**What needs to be done**
Print every line of the records below exactly as it reads.

**The data**
────────────────────

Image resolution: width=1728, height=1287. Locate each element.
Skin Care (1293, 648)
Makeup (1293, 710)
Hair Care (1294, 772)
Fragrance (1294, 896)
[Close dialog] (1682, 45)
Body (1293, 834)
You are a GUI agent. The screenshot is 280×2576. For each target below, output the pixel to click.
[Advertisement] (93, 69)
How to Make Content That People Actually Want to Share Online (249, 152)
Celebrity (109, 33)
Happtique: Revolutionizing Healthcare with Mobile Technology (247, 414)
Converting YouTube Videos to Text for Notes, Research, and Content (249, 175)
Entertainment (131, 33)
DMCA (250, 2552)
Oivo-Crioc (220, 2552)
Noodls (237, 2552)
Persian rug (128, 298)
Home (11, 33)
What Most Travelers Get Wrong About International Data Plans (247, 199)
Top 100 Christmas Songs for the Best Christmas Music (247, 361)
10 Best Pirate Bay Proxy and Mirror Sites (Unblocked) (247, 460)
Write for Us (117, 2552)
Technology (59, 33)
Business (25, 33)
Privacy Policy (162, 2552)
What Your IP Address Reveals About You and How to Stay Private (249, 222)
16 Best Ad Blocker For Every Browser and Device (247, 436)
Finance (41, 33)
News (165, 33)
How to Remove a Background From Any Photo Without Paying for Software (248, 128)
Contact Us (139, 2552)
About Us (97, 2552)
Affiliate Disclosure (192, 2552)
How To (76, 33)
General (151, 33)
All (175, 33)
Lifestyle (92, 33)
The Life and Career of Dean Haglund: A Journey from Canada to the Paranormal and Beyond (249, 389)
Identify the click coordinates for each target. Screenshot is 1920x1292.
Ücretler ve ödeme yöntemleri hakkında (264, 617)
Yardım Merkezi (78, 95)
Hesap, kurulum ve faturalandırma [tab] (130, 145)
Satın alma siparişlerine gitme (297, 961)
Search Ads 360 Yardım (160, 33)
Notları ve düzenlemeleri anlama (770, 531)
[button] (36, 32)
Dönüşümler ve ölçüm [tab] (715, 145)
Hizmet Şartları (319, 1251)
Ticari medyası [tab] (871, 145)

────────────────────

**Reply to the task**
Image resolution: width=1728, height=1287. Locate each element.
Skin Care (1293, 648)
Makeup (1293, 710)
Hair Care (1294, 772)
Fragrance (1294, 896)
[Close dialog] (1682, 45)
Body (1293, 834)
You are a GUI agent. The screenshot is 280×2576. For each target below, output the pixel to click.
[Advertisement] (93, 69)
How to Make Content That People Actually Want to Share Online (249, 152)
Celebrity (109, 33)
Happtique: Revolutionizing Healthcare with Mobile Technology (247, 414)
Converting YouTube Videos to Text for Notes, Research, and Content (249, 175)
Entertainment (131, 33)
DMCA (250, 2552)
Oivo-Crioc (220, 2552)
Noodls (237, 2552)
Persian rug (128, 298)
Home (11, 33)
What Most Travelers Get Wrong About International Data Plans (247, 199)
Top 100 Christmas Songs for the Best Christmas Music (247, 361)
10 Best Pirate Bay Proxy and Mirror Sites (Unblocked) (247, 460)
Write for Us (117, 2552)
Technology (59, 33)
Business (25, 33)
Privacy Policy (162, 2552)
What Your IP Address Reveals About You and How to Stay Private (249, 222)
16 Best Ad Blocker For Every Browser and Device (247, 436)
Finance (41, 33)
News (165, 33)
How to Remove a Background From Any Photo Without Paying for Software (248, 128)
Contact Us (139, 2552)
About Us (97, 2552)
Affiliate Disclosure (192, 2552)
How To (76, 33)
General (151, 33)
All (175, 33)
Lifestyle (92, 33)
The Life and Career of Dean Haglund: A Journey from Canada to the Paranormal and Beyond (249, 389)
Identify the click coordinates for each target. Screenshot is 1920x1292.
Ücretler ve ödeme yöntemleri hakkında (264, 617)
Yardım Merkezi (78, 95)
Hesap, kurulum ve faturalandırma [tab] (130, 145)
Satın alma siparişlerine gitme (297, 961)
Search Ads 360 Yardım (160, 33)
Notları ve düzenlemeleri anlama (770, 531)
[button] (36, 32)
Dönüşümler ve ölçüm [tab] (715, 145)
Hizmet Şartları (319, 1251)
Ticari medyası [tab] (871, 145)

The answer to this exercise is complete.